--- PROBLEM REQUIREMENTS ---
Everything in the records must be reproduced exactly, except for the pictures.

--- SUPPLIED INFORMATION ---
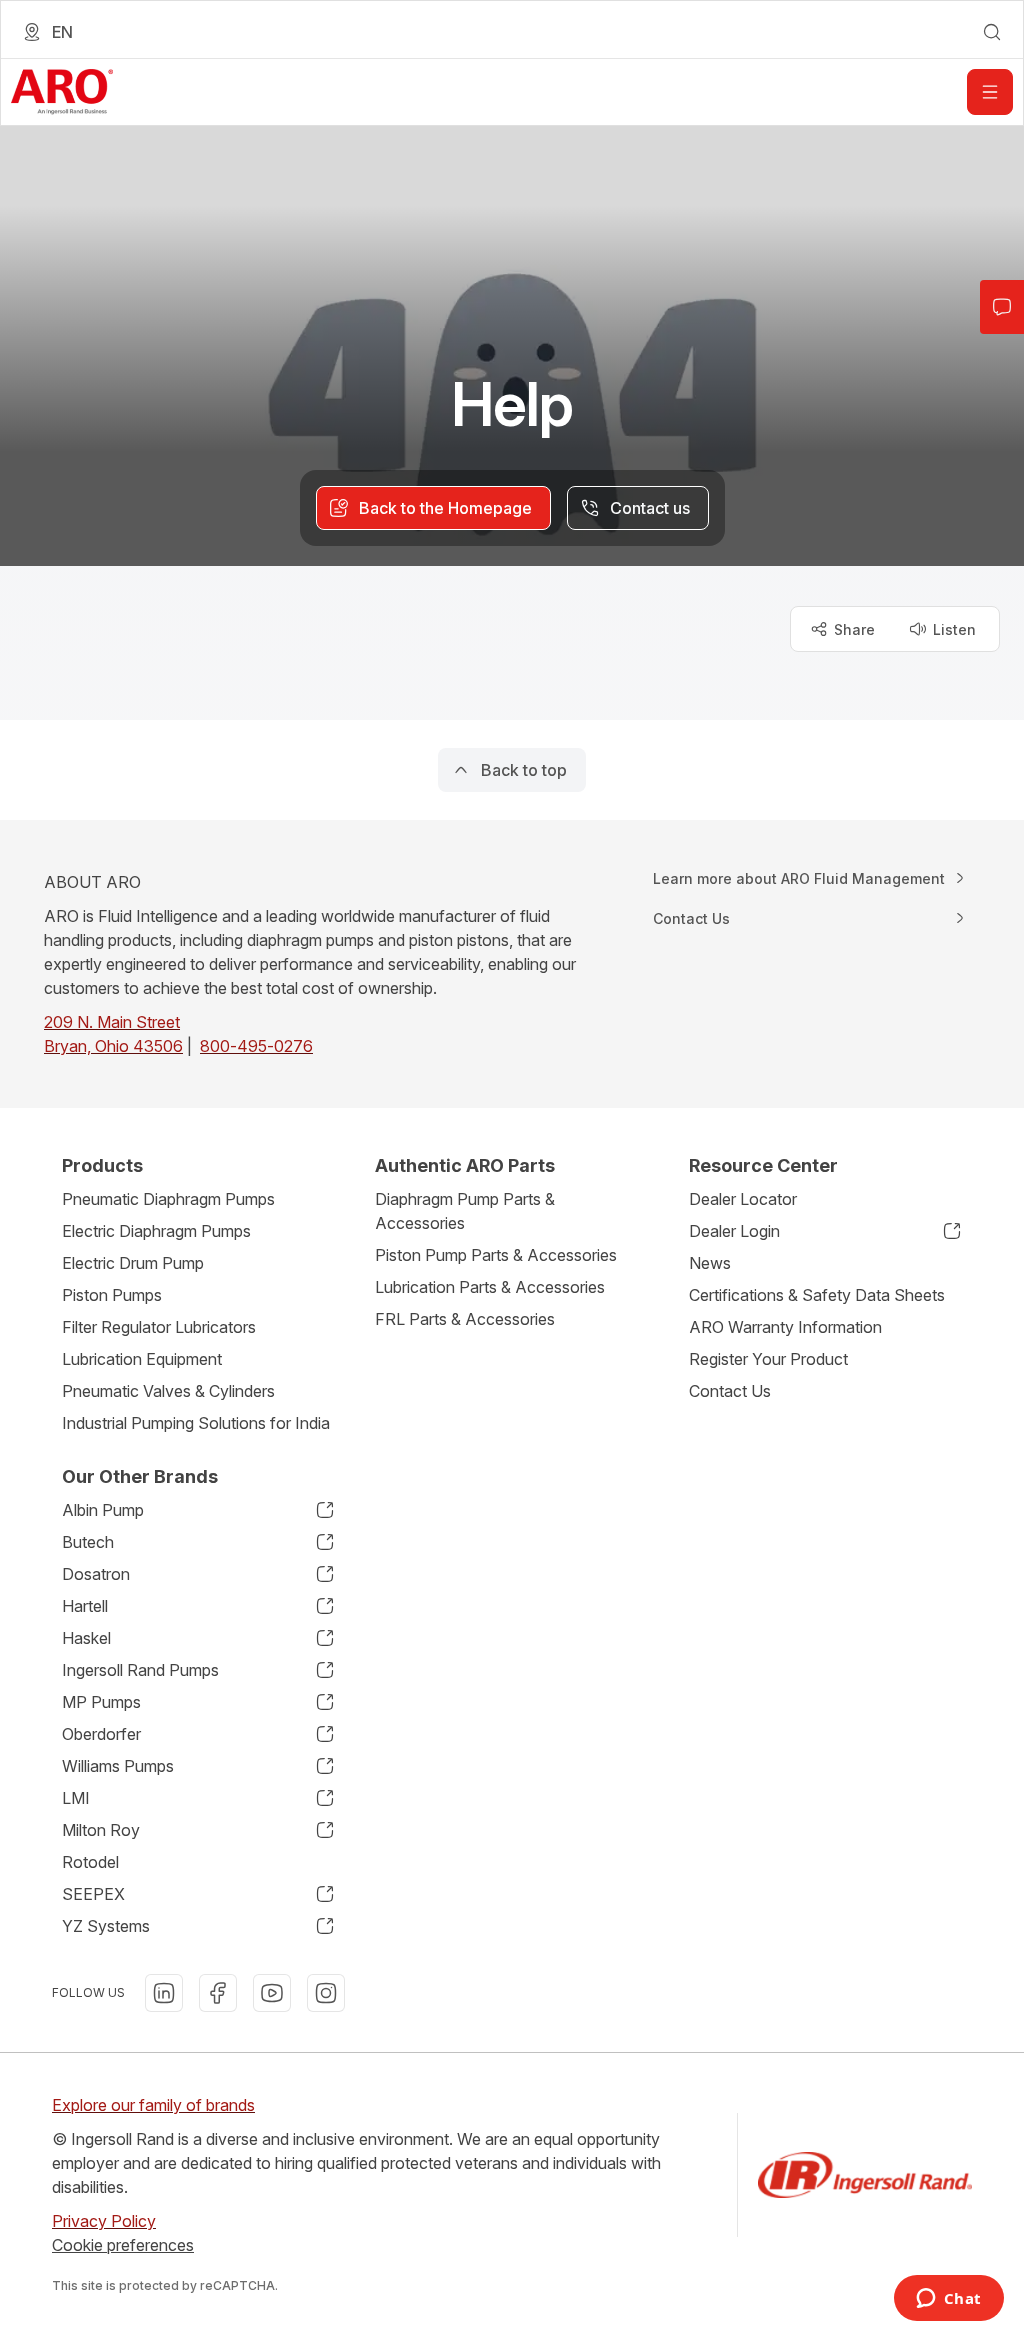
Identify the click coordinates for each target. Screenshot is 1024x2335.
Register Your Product (768, 1359)
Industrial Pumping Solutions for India (196, 1423)
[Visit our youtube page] (272, 1993)
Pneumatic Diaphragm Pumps (168, 1199)
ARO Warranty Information (785, 1327)
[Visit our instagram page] (326, 1993)
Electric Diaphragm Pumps (156, 1231)
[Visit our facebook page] (218, 1993)
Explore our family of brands (153, 2105)
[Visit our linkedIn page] (164, 1993)
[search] (992, 32)
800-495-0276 (256, 1046)
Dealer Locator (743, 1199)
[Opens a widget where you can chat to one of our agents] (948, 2300)
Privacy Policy (104, 2221)
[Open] (990, 92)
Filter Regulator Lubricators (159, 1327)
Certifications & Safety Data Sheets (817, 1295)
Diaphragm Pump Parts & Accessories (465, 1211)
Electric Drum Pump (133, 1263)
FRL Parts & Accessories (465, 1319)
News (710, 1263)
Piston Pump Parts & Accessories (496, 1255)
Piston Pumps (112, 1295)
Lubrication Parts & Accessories (490, 1287)
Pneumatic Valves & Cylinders (168, 1391)
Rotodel (90, 1862)
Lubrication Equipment (142, 1359)
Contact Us (730, 1391)
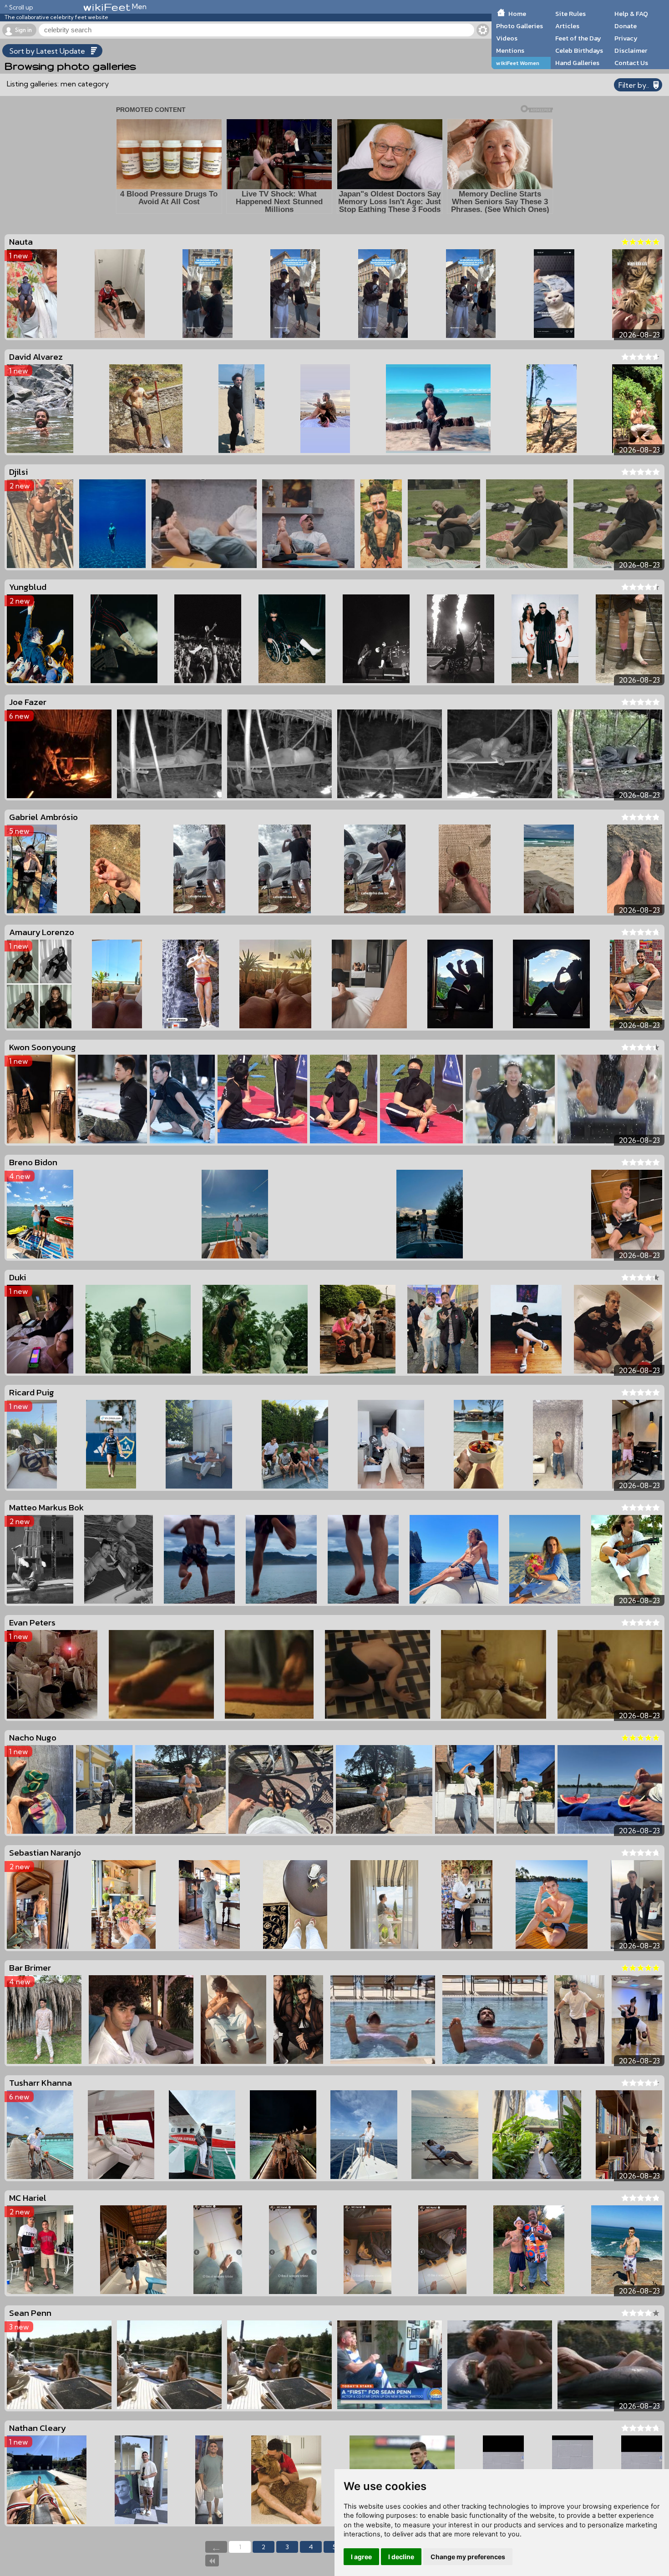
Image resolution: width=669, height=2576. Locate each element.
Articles (567, 26)
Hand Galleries (577, 63)
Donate (625, 26)
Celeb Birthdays (579, 50)
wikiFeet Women (517, 63)
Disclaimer (630, 50)
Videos (506, 38)
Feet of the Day (578, 38)
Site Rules (570, 14)
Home (517, 14)
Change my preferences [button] (468, 2557)
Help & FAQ (631, 14)
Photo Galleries (519, 26)
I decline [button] (401, 2557)
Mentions (510, 50)
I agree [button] (361, 2557)
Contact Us (631, 63)
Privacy (626, 38)
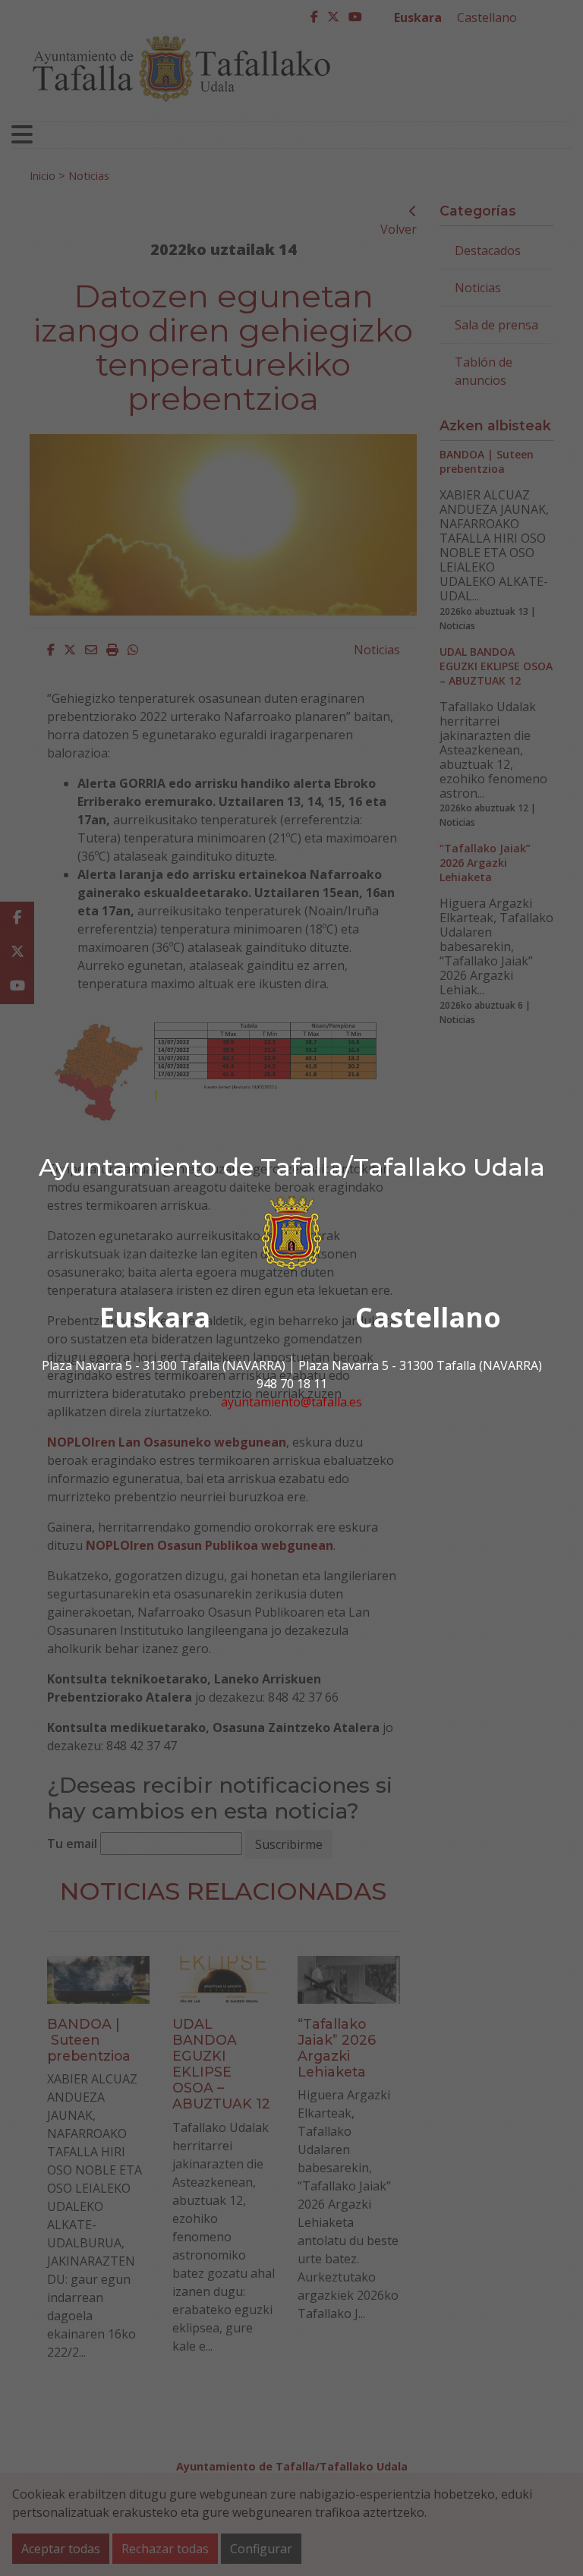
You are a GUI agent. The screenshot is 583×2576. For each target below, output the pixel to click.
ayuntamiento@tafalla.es (291, 1401)
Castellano (428, 1317)
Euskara (154, 1317)
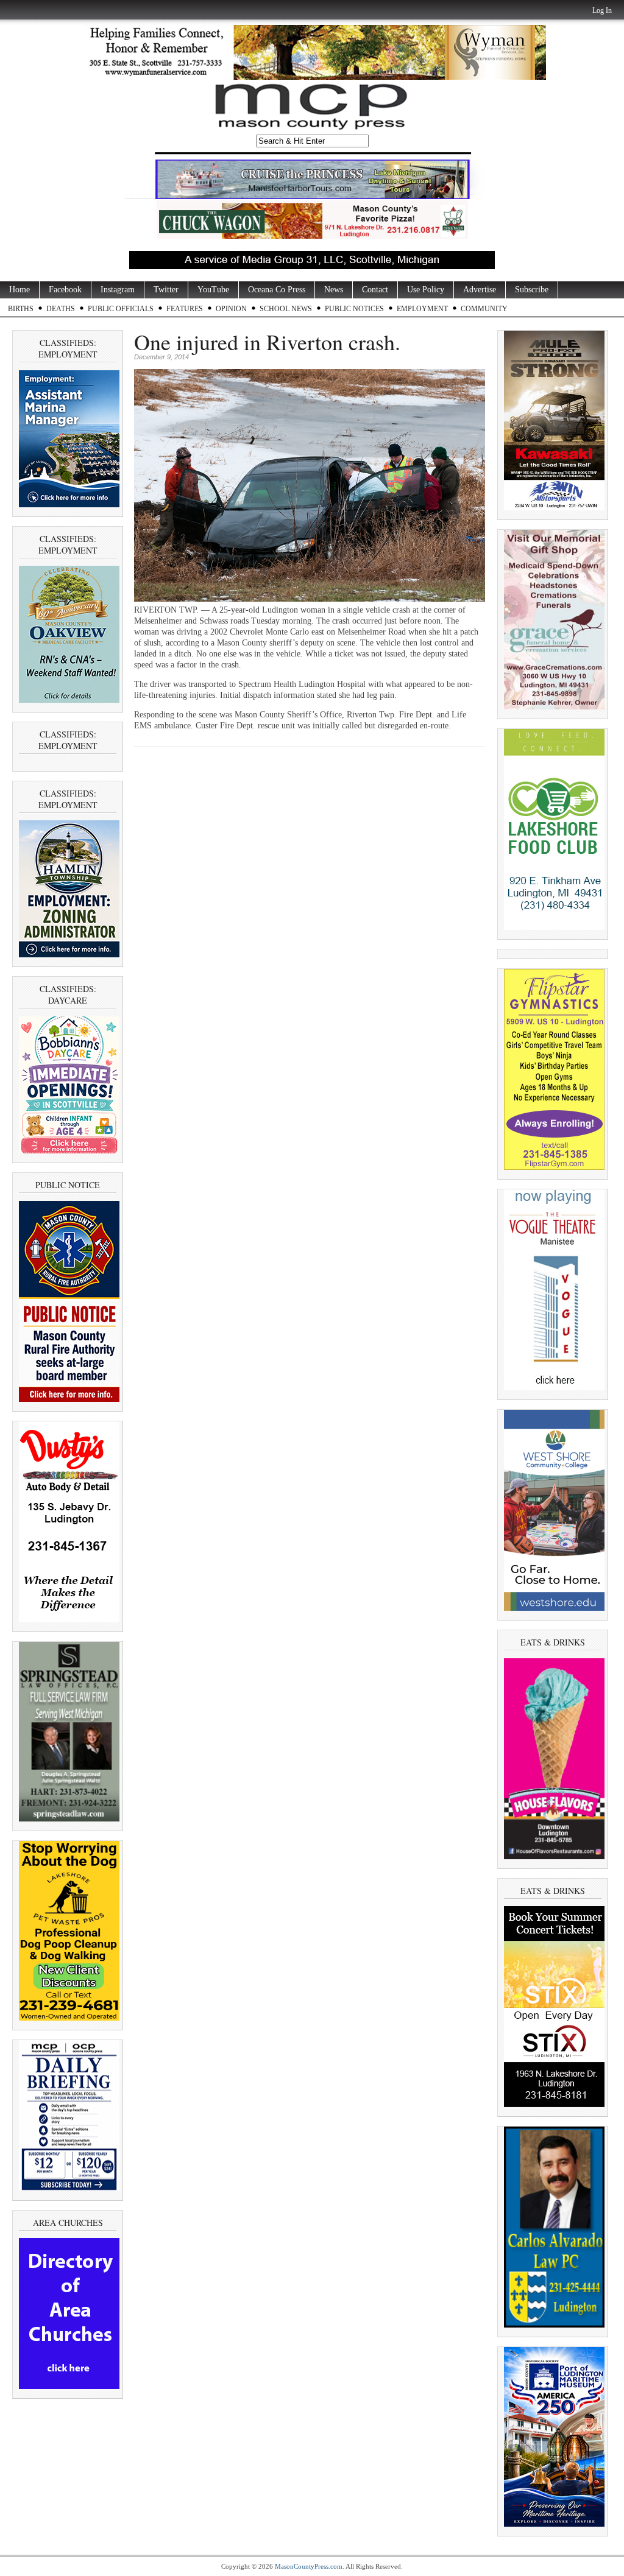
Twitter (166, 289)
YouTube (213, 289)
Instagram (118, 289)
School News (286, 308)
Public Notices (354, 308)
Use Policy (425, 289)
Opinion (231, 308)
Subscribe (531, 289)
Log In (602, 10)
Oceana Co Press (276, 289)
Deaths (60, 308)
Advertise (479, 289)
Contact (375, 289)
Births (21, 308)
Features (184, 308)
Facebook (65, 289)
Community (484, 308)
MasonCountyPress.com (308, 2566)
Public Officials (121, 308)
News (333, 289)
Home (19, 289)
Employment (422, 308)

--- RESULT OF THIS EXERCISE ---
Identify the click coordinates for each target. Screenshot is 1024x2335.
Register Your Product (768, 1359)
Industrial Pumping Solutions for India (196, 1423)
[Visit our youtube page] (272, 1993)
Pneumatic Diaphragm Pumps (168, 1199)
ARO Warranty Information (785, 1327)
[Visit our instagram page] (326, 1993)
Electric Diaphragm Pumps (156, 1231)
[Visit our facebook page] (218, 1993)
Explore our family of brands (153, 2105)
[Visit our linkedIn page] (164, 1993)
[search] (992, 32)
800-495-0276 (256, 1046)
Dealer Locator (743, 1199)
[Opens a widget where you can chat to one of our agents] (948, 2300)
Privacy Policy (104, 2221)
[Open] (990, 92)
Filter Regulator Lubricators (159, 1327)
Certifications & Safety Data Sheets (817, 1295)
Diaphragm Pump Parts & Accessories (465, 1211)
Electric Drum Pump (133, 1263)
FRL Parts & Accessories (465, 1319)
News (710, 1263)
Piston Pump Parts & Accessories (496, 1255)
Piston Pumps (112, 1295)
Lubrication Parts & Accessories (490, 1287)
Pneumatic Valves & Cylinders (168, 1391)
Rotodel (90, 1862)
Lubrication Equipment (142, 1359)
Contact Us (730, 1391)
Image resolution: width=669, height=2576. Locate each element.
Articles (567, 26)
Hand Galleries (577, 63)
Donate (625, 26)
Celeb Birthdays (579, 50)
wikiFeet Women (517, 63)
Disclaimer (630, 50)
Videos (506, 38)
Feet of the Day (578, 38)
Site Rules (570, 14)
Home (517, 14)
Change my preferences [button] (468, 2557)
Help & FAQ (631, 14)
Photo Galleries (519, 26)
I decline [button] (401, 2557)
Mentions (510, 50)
I agree [button] (361, 2557)
Contact Us (631, 63)
Privacy (626, 38)
You are a GUI agent. The screenshot is 583×2576. For each target below, output the pixel to click.
ayuntamiento@tafalla.es (291, 1401)
Castellano (428, 1317)
Euskara (154, 1317)
Twitter (166, 289)
YouTube (213, 289)
Instagram (118, 289)
School News (286, 308)
Public Notices (354, 308)
Use Policy (425, 289)
Opinion (231, 308)
Subscribe (531, 289)
Log In (602, 10)
Oceana Co Press (276, 289)
Deaths (60, 308)
Advertise (479, 289)
Contact (375, 289)
Births (21, 308)
Features (184, 308)
Facebook (65, 289)
Community (484, 308)
MasonCountyPress.com (308, 2566)
Public Officials (121, 308)
News (333, 289)
Home (19, 289)
Employment (422, 308)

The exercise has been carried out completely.